CHALLENGES
[1] In the passage about the Gathering Place event, whose work creates the strong smell between the first and second rooms?
[2] Continue the passage about the Gathering Place event from its final sentence.

Nat Raha @ Gathering Place (2016). Courtesy the artist.

There are many people here, talking, meeting and drinking the free gin & tonics. The smell is absolutely incredible, it’s aggressive. It is a work by Alex Margo Arden and is most present in the space between the first room and second room, where the readings take place. It is on the verge of being slightly nauseating. It is on the verge of being slightly intoxicating. It is possibly the smell of hot rubber or rubber that has had friction applied to it, rubber that has skipped straight past the fire part and is just smoking quietly.

In the short piece Heinemann has written to introduce the event, they mention that architecture should inspire and innovate: “I defend to the death the right to smoke weed on children’s play equipment”. The phrase makes me think quickly to the promotional image used for Gathering Place (below), which is a photograph of a work by Alex Margo Arden, although the work is not in this space. Ropes wrap around hooks and end up like pink buds that give out lines and shadows to form a silhouette of a climbing frame or something like that on the wall behind.

What holds each of the four pieces of writing together is a lament or narrative or, occasional homage to the destruction of everything, innovation, luxury, struggle, desire, deficit and fantasy. I wonder briefly, sitting there on the floor with everyone else, about using words like weights or punches to criticise things that are the definition of, or that actively define and oppress structures. A thought occurs about destroying words; and then about the fact that thoughts like that often form as the direct result of listening to powerful ones that are spoken by someone with a deep understanding of both their destructive and constructive power.

 

Caspar Heinemann @ Gathering Place (2016). Courtesy the artist and ANDOR, London.
Caspar Heinemann @ Gathering Place (2016). Courtesy the artist and ANDOR, London. Photographer: Tom Carter.

Mira Mattar silently approaches the wall she leans against to speak. She reads two sides of a single piece of paper without averting her gaze from it and without pausing for reaction or effect. The silence Mattar commands is stunning and precious and no one breaks it. She reads like she is under and also performing a spell, but for something/somewhere other than the audience; we watched. The writing is memory, and remembering with occasional marks of self awareness. “I am plotting a solitude that is neither thin escape nor shallow respite,” she says as though she invisibly lifts her head into the present moment –although all of it is read in the present tense –before dipping back into describing, “a silver fish rims sickly the edge of a toilet bowl”.

INFORMATION SUPPLIED
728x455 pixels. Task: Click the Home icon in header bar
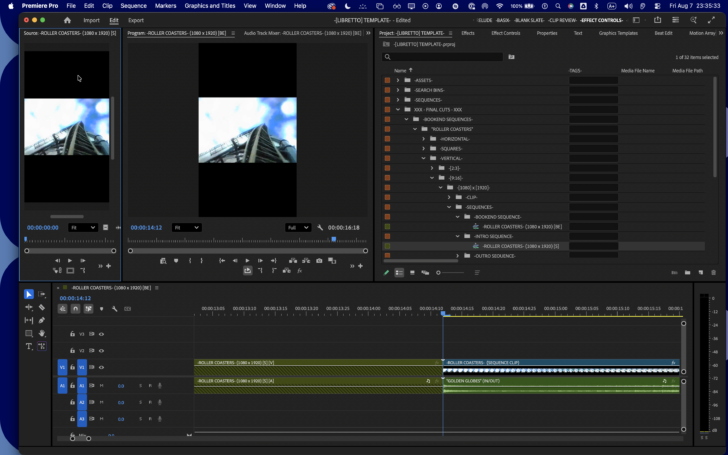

ANSWERS BELOW
[1] Alex Margo Arden

[2]
“Trains/ tunnels/ ports/ movements/ the violent fictional nation/ lyric choke”. Nat Raha’s reading is long and difficult and that feels intentional. She moves like she’s battling when she reads. She reads out lists of painful things, pain, recent histories, acts of police racism and violence, lists of people affected by “the economic” and it is hard to follow and hard to access, but, so are the “inaccessible homes of the economic”. And so is it for the family of “Sarah Reed and Mark Duggan” and trans women of colour in Greenwich prison marginalised: “whose being does legislation [and words and understanding and accessibility] represent?”

Raha’s words leave no traces of words. The words are almost physical acts or marks of replenishing holes, or naming and listing where names and lists have not been. There is no residue left in the performance, no poetic excess in which the words might point elsewhere, because her words are like people and bodies, they are present, here and urgent.

Alex Margo Arden. Install shot, image for Gathering Place (2016). Courtesy the artist.
Alex Margo Arden. Install shot, image for Gathering Place (2016). Courtesy the artist.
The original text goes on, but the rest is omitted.